Cameraman Mathew Marsic films the aftermath of bombs dropping next to schools, and ballistic missile attacks that kill more than 90 civilians, including 46 children.
What makes an 11-year-old boy start wetting the bed? Try missile attacks on your school, for starters. Ibrahim lives with his family in Aleppo, Syria, where his father has left his job as a laundryman to fight for the rebels who are trying to topple the government of President Bashar Al Assad and his mother struggles to keep her 6 children safe amid the chaos and psychological trauma. They invited ABC Middle East Correspondent Matt Brown and his cameraman Mathew Marsic to spend a week living with them, amid the bombs, death and destruction, for this revealing portrait of a family at war.
11-year-old Ibrahim just wants to go to school, play football with his mates and help his dad with his work as a laundryman. Instead, he’s ferrying his best friend to hospital after a missile attack, dodging bombs on his classroom and spending his spare time scrounging kindling for fuel.
“I have already lost two years of study. I hope I don’t lose any more this year. I want to study medicine and become a doctor.” Ibrahim, aged 11
Ibrahim and his family live in the ancient city of Aleppo, Syria. The city is divided between government troops and rebel forces fighting to overthrow President Bashar al Assad. The east, where Ibrahim lives, is controlled by the rebels. The government still holds the western part of the city.
“Over there they have everything – education, teachers, bread, oil and gas. Over here we have nothing. There’s no money to buy anything.” Ibrahim, aged 11
ABC Middle East correspondent and his cameraman Mathew Marsic take the dangerous journey from Turkey into Aleppo, to spend a week chronicling life in the war zone with Ibrahim’s family. They film the aftermath of bombs dropping next to schools, and ballistic missile attacks that kill more than 90 civilians, including 46 children.

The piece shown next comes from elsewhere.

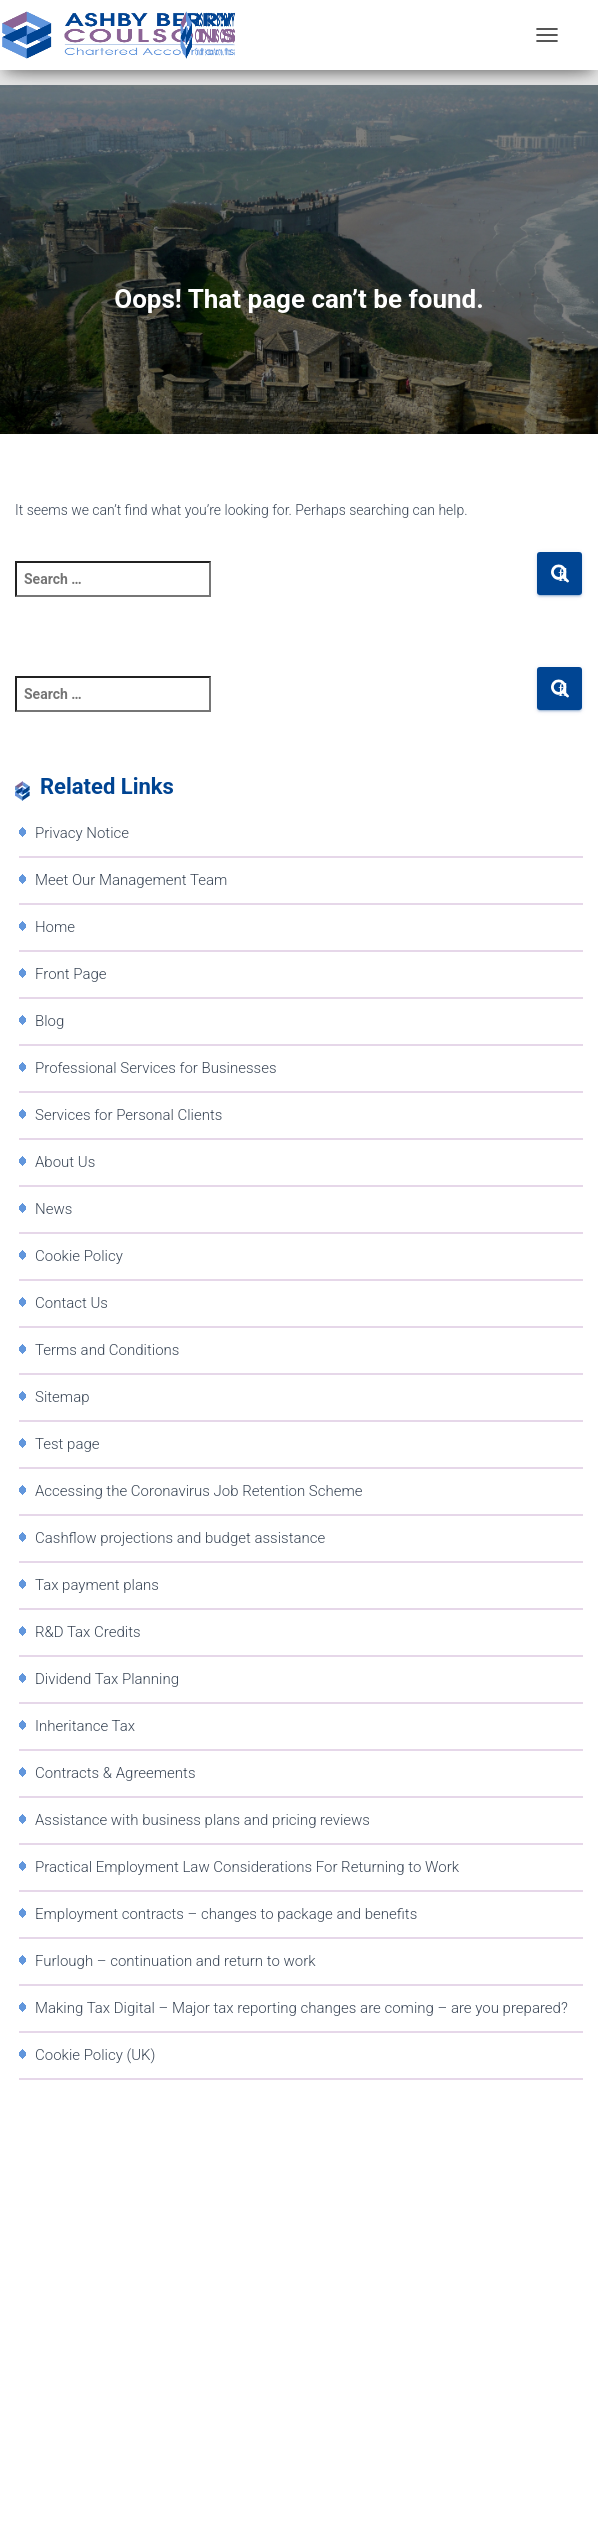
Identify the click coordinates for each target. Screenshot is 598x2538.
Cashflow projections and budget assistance (180, 1538)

“If those running this war are ever brought to justice, this attack would surely count as a war crime.” Matt Brown, ABC Middle East correspondent
Matt also finds evidence pointing to the rebels using schools as a base to hide, which is also against international laws. In this war, civilians are suffering from both sides.
Ibrahim’s parents have six children, and daily life for the family is reduced to a simple struggle for survival . They never know where or when the next air strike is going to hit. Each day brings new concerns – will Ibrahim be able to go to school today? Will there be enough to eat? Who else among their friends will leave town to become a refugee in aforeign land? Even so, they don’t regret the path they have taken, in siding with the rebels.“This revolution is for the children. We are building them a better future.” Zein al Dein, Ibrahim’s father.